> _WHAT IS NEEDED_
Set down word for word the lines that begin the entries and run through the line containing "Open the Learn more link". Give nothing further.
(Beginning of DATA FOR REVIEW)
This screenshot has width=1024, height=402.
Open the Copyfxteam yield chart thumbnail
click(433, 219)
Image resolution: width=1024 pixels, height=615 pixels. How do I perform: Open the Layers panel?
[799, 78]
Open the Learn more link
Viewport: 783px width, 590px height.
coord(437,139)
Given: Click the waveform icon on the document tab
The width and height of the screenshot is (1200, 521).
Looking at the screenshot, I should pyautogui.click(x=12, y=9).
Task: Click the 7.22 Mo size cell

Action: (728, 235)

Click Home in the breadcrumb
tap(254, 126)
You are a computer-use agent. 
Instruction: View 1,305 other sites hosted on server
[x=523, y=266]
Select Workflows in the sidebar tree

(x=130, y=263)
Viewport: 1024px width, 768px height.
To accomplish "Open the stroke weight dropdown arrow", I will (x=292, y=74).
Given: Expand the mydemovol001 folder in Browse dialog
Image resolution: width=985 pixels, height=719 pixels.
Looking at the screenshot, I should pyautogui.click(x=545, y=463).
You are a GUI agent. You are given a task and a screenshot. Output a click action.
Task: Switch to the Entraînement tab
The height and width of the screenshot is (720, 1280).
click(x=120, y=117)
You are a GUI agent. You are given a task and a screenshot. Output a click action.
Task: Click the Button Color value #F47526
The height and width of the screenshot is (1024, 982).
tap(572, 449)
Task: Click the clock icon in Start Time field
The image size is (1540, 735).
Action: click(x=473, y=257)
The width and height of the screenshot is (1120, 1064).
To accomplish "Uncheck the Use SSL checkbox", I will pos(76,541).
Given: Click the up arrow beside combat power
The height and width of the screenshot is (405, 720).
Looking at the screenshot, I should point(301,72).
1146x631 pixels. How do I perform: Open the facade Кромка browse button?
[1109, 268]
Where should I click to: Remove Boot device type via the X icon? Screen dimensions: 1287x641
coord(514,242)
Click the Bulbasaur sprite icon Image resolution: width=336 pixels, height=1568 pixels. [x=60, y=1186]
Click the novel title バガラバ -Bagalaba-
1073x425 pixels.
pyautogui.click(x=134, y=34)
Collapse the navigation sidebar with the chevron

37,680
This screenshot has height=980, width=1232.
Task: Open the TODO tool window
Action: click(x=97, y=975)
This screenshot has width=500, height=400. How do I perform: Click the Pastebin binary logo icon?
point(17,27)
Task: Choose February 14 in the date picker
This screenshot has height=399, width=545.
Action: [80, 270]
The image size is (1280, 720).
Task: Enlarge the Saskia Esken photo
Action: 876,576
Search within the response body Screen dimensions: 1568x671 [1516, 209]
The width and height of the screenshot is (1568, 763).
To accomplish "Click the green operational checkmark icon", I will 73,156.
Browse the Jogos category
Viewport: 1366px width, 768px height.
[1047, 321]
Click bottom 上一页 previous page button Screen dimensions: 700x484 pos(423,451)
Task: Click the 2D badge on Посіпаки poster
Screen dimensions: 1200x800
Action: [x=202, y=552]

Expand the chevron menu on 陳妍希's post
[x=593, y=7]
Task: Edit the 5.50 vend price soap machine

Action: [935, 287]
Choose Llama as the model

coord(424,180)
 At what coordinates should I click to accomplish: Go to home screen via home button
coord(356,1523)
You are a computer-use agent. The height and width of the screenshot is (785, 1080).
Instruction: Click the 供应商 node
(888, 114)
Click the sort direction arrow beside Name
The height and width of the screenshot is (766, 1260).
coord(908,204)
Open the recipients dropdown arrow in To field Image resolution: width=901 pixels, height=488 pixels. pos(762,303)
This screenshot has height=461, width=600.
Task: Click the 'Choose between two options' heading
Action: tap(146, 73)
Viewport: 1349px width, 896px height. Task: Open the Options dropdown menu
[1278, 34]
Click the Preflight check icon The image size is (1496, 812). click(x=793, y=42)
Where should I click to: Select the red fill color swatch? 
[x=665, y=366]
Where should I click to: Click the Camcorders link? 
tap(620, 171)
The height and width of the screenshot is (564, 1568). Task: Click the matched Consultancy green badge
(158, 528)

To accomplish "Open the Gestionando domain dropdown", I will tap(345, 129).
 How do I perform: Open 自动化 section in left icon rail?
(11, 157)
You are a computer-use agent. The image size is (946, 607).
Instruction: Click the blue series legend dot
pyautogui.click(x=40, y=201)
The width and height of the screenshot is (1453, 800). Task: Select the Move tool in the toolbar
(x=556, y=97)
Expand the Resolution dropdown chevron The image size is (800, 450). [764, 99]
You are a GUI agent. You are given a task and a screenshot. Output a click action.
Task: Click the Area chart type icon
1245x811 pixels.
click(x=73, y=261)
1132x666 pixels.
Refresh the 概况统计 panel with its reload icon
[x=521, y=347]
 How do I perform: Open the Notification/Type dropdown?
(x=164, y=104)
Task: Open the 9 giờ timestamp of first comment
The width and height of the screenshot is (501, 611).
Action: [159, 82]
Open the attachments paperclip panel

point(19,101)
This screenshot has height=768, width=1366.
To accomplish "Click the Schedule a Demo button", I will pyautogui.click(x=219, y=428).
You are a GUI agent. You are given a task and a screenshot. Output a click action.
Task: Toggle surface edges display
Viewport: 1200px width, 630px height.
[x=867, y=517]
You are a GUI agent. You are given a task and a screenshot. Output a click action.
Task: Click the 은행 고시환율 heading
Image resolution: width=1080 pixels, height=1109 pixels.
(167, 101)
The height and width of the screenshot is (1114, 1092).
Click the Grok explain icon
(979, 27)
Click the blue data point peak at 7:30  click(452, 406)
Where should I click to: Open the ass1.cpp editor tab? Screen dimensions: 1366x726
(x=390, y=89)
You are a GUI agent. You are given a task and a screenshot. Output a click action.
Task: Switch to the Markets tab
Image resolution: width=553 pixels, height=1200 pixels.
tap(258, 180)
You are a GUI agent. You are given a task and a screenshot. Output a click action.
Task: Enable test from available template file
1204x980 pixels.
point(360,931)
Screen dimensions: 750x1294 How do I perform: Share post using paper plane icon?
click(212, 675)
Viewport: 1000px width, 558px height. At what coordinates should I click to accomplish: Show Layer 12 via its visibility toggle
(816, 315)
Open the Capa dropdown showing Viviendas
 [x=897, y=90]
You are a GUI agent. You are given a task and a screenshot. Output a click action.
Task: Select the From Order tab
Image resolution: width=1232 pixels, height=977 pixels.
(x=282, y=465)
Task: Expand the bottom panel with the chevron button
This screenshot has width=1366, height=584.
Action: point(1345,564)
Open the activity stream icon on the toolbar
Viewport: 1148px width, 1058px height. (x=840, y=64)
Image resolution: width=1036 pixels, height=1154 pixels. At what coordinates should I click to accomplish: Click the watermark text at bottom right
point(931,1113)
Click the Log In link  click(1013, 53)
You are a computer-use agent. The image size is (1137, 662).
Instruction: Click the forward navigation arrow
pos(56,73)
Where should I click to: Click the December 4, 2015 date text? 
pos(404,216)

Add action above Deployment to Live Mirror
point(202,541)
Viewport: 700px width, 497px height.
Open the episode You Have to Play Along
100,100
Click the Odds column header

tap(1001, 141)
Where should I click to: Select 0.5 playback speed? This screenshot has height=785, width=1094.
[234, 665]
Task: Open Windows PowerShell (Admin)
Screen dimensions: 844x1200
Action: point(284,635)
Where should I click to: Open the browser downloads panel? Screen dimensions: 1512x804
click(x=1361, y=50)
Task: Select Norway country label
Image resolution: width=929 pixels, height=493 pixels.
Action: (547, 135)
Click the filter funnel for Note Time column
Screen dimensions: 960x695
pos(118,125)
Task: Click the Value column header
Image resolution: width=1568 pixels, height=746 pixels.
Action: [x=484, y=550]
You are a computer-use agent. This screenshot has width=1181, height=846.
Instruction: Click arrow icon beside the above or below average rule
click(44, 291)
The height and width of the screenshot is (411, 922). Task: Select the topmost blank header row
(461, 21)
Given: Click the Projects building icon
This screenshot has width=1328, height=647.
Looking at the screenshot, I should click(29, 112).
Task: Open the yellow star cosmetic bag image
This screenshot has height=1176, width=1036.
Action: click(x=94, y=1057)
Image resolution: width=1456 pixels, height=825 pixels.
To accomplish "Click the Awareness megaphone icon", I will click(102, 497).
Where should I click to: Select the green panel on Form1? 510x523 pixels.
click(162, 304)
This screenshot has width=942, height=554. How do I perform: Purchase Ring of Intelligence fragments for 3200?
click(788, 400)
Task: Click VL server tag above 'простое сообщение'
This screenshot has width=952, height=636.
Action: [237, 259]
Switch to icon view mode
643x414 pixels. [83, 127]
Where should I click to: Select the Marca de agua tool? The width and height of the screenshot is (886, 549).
(End of DATA FOR REVIEW)
> _FINAL ANSWER_
This screenshot has width=1024, height=402.
Open the Copyfxteam yield chart thumbnail
click(433, 219)
Image resolution: width=1024 pixels, height=615 pixels. How do I perform: Open the Layers panel?
[799, 78]
Open the Learn more link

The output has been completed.